— EXERCISE TASKS —
(1) Reproduce the stretch of the response parameters excerpt from "- CHILIM = DIFMAX: Maximum" through "force. Not recommended.".
(2) In the response parameters excerpt, turn the entry beginning "CHILIM = DIFMAX" into a short bulleted list that keeps its main facts.

6.3. Response parameters, one input line

IFRIT MAX_ITER CHILIM CONLIM SCAINI IOPTRY

IFRIT: integer, default: 2: Response iteration method
- IFRIT = 1: Fixed point
- IFRIT = 2: Newton - Raphson
MAX_ITER: integer, default: 30: Maximum number of iterations
CHILIM: character(6), default: AMPNOR: Convergence criterion
- CHILIM = AMPNOR: Norm of amplitude change for translations. The norm is equal to the squared sum of the amplitude changes normlized with the product of the number of nodes and squared the average diameter.
- CHILIM = DIFMAX: Maximum difference. This is the maximum absolute change in amplitude; i.e. phase change ignored.
- CHILIM = NONE: No convergency test. MAX_ITER iterations will be performed.
- CHILIM = 5: As AMPNOR, Norm of amplitude change for translations
- CHILIM = 3: As DIFMAX, Maximum difference
- CHILIM = 0: As NONE, No convergency test
- CHILIM = 1: Quadratic norm. Not recommended.
- CHILIM = 2: Relative maximum difference. Not recommended.
- CHILIM = 4: Unbalanced force. Not recommended.
CONLIM: real, default: 0.0001: Convergence limit for the iteration. Recommended values 0.001 - 0.01 for CHILIM = AMPNOR.
- CHILIM = NONE or 0: Dummy
- CHILIM = DIFMAX or 3: Dimension \(\mathrm {[L]}\)

— Item coordinate data —
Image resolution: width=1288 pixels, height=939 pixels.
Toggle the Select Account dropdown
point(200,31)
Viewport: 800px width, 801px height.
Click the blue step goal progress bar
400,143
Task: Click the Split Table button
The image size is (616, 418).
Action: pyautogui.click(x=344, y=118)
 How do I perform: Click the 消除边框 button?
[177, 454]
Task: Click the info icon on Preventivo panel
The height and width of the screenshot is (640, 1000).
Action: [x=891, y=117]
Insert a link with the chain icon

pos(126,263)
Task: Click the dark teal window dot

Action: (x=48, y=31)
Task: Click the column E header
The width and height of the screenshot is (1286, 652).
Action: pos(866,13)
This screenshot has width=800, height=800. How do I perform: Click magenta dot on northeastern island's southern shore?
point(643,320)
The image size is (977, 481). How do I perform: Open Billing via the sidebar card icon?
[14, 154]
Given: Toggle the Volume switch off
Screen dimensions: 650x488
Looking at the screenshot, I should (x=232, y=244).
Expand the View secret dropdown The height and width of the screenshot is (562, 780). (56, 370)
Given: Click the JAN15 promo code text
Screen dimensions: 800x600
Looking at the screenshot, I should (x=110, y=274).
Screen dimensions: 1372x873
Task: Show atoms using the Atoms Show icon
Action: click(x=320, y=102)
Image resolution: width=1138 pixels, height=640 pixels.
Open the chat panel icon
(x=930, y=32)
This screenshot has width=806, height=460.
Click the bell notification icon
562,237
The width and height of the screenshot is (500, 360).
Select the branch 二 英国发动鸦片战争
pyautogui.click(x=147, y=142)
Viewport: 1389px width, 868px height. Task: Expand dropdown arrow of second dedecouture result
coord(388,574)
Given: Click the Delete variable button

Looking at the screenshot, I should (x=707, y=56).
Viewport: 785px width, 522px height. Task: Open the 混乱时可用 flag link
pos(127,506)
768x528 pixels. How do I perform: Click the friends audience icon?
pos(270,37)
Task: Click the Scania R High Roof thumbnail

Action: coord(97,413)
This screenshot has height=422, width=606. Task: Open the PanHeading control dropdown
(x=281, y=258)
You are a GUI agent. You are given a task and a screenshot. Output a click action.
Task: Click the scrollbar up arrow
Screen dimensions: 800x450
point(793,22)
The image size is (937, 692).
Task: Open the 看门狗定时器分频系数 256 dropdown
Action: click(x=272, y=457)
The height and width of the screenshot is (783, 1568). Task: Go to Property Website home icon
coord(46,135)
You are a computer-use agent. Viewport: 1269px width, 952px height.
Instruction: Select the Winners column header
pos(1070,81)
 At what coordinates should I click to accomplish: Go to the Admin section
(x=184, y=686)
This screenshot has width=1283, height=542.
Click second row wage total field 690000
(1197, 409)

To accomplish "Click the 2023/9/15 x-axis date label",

— ANSWERS FOR THIS EXERCISE —
(1)
- CHILIM = DIFMAX: Maximum difference. This is the maximum absolute change in amplitude; i.e. phase change ignored.
- CHILIM = NONE: No convergency test. MAX_ITER iterations will be performed.
- CHILIM = 5: As AMPNOR, Norm of amplitude change for translations
- CHILIM = 3: As DIFMAX, Maximum difference
- CHILIM = 0: As NONE, No convergency test
- CHILIM = 1: Quadratic norm. Not recommended.
- CHILIM = 2: Relative maximum difference. Not recommended.
- CHILIM = 4: Unbalanced force. Not recommended.

(2)
- CHILIM = DIFMAX sets the convergence criterion to maximum difference.
- It measures the maximum absolute change in amplitude.
- Phase change is ignored.